## REQUIREMENT
Look below for the line holding "This screenshot has width=1318, height=845." and the line holding "Image resolution: width=619". Repeat those two and everything between, exactly.

## SOURCE INFORMATION
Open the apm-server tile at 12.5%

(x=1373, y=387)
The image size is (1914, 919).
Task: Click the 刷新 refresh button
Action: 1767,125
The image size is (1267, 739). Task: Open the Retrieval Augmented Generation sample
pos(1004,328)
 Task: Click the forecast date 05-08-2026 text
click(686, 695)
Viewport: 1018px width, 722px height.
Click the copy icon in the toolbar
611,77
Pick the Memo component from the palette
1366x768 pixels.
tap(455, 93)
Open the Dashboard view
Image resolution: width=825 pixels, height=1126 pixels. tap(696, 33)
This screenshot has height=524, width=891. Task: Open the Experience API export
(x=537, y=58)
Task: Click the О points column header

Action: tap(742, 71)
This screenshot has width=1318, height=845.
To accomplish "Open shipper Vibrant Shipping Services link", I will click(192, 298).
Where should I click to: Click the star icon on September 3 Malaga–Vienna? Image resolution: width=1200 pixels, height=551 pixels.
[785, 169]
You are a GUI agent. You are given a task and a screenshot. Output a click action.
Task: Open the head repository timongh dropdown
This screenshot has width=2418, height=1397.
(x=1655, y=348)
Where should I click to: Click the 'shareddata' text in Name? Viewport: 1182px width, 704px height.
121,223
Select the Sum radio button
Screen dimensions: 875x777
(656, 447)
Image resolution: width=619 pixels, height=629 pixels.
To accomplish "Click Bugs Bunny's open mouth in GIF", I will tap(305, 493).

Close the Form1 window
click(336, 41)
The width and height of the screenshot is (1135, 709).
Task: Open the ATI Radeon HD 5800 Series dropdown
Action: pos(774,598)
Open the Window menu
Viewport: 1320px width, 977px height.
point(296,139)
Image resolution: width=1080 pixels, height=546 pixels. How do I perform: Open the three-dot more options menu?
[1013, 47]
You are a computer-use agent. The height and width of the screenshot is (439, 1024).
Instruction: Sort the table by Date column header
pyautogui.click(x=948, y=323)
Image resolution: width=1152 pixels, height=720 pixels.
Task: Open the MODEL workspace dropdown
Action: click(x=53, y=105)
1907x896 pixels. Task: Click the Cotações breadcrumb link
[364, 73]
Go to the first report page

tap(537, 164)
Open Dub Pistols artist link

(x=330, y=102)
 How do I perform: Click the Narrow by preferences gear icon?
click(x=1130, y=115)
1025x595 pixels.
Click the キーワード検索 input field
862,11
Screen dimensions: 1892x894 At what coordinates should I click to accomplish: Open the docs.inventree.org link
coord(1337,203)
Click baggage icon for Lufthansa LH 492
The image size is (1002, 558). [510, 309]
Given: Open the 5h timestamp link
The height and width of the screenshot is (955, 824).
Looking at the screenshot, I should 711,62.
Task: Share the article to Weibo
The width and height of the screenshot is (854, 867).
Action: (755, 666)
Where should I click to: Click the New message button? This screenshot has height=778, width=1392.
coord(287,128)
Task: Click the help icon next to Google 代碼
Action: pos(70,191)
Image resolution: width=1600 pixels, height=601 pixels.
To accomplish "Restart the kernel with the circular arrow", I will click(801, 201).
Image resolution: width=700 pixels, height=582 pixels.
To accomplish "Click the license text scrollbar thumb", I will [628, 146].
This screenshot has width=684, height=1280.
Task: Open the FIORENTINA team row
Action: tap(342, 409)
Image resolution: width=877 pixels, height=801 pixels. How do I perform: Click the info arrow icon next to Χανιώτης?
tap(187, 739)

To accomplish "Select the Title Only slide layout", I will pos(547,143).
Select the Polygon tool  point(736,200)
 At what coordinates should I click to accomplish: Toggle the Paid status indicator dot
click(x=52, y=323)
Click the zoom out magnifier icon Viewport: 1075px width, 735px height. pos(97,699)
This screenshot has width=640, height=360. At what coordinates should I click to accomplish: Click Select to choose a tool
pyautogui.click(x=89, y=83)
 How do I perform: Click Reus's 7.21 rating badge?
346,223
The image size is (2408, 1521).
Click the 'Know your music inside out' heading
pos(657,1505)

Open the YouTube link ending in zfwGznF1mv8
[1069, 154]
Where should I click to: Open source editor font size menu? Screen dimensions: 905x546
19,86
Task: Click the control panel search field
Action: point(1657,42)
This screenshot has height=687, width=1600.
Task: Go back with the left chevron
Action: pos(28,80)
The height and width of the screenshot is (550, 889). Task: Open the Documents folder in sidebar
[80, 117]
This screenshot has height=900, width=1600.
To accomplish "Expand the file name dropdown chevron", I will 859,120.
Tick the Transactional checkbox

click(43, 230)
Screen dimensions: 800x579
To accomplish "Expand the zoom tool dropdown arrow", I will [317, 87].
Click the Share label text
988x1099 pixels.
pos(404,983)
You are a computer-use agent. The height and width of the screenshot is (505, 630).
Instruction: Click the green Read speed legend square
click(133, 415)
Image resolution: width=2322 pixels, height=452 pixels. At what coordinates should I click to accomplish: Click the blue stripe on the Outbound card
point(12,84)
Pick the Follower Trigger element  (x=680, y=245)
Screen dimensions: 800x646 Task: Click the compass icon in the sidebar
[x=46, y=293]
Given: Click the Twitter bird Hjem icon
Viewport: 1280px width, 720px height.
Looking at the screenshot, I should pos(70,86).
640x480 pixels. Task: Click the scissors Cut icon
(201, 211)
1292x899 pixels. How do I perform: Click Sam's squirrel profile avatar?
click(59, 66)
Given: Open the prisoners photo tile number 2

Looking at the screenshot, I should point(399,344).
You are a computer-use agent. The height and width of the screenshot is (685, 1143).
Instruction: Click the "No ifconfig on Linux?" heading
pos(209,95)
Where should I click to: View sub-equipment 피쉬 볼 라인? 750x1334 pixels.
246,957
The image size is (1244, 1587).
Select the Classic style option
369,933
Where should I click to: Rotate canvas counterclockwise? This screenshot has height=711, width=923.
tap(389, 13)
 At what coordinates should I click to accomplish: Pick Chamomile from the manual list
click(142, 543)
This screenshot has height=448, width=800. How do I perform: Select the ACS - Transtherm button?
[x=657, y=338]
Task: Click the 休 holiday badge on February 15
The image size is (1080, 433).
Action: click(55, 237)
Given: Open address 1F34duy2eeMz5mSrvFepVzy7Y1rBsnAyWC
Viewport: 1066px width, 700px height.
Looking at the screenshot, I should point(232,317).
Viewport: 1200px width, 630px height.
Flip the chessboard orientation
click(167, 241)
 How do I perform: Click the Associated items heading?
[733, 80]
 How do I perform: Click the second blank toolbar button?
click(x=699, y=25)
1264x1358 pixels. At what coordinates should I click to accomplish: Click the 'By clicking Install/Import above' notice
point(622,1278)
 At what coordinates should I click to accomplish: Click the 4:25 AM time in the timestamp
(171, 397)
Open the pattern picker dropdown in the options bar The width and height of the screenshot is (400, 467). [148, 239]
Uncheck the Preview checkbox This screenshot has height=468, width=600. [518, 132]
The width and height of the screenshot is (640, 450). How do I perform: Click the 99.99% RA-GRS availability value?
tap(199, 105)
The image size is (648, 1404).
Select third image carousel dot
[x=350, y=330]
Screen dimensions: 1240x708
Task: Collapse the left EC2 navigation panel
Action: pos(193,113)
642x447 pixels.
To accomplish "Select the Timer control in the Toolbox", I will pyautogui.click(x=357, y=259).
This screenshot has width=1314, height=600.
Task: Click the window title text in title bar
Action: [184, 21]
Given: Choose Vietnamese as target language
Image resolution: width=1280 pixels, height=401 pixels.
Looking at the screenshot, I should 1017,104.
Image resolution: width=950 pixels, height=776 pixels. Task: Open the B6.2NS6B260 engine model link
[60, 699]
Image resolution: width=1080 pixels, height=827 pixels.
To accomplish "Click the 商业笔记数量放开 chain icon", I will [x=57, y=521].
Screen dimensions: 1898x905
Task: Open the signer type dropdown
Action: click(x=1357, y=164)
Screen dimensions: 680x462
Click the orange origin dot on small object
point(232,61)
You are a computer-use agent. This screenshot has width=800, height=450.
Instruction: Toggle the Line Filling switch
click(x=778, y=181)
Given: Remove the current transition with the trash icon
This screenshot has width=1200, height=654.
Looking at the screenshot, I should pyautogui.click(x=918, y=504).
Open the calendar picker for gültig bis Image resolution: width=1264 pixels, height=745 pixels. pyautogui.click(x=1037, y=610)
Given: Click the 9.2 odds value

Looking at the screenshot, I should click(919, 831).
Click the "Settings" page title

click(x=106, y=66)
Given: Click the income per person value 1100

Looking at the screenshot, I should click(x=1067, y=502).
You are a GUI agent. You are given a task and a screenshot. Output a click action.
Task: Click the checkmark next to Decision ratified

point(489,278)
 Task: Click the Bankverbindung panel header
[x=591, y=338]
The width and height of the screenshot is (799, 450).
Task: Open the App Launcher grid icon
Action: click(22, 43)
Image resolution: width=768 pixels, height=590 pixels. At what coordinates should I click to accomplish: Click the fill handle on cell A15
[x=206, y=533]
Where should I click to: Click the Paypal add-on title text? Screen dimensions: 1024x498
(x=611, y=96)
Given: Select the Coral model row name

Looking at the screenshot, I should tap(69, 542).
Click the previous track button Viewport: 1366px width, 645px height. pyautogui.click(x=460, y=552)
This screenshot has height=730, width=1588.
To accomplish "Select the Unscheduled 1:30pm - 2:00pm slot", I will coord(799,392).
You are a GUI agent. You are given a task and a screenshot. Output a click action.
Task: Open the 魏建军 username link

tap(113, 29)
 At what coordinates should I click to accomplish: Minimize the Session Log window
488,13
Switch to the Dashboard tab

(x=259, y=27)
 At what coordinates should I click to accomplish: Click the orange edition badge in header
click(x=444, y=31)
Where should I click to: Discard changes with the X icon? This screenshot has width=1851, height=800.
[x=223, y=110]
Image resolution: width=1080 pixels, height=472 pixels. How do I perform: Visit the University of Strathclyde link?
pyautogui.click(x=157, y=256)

## ANSWER AREA
This screenshot has width=1318, height=845.
To accomplish "Open shipper Vibrant Shipping Services link", I will click(192, 298).
Where should I click to: Click the star icon on September 3 Malaga–Vienna? Image resolution: width=1200 pixels, height=551 pixels.
[785, 169]
You are a GUI agent. You are given a task and a screenshot. Output a click action.
Task: Open the head repository timongh dropdown
This screenshot has width=2418, height=1397.
(x=1655, y=348)
Where should I click to: Click the 'shareddata' text in Name? Viewport: 1182px width, 704px height.
121,223
Select the Sum radio button
Screen dimensions: 875x777
(656, 447)
Image resolution: width=619 pixels, height=629 pixels.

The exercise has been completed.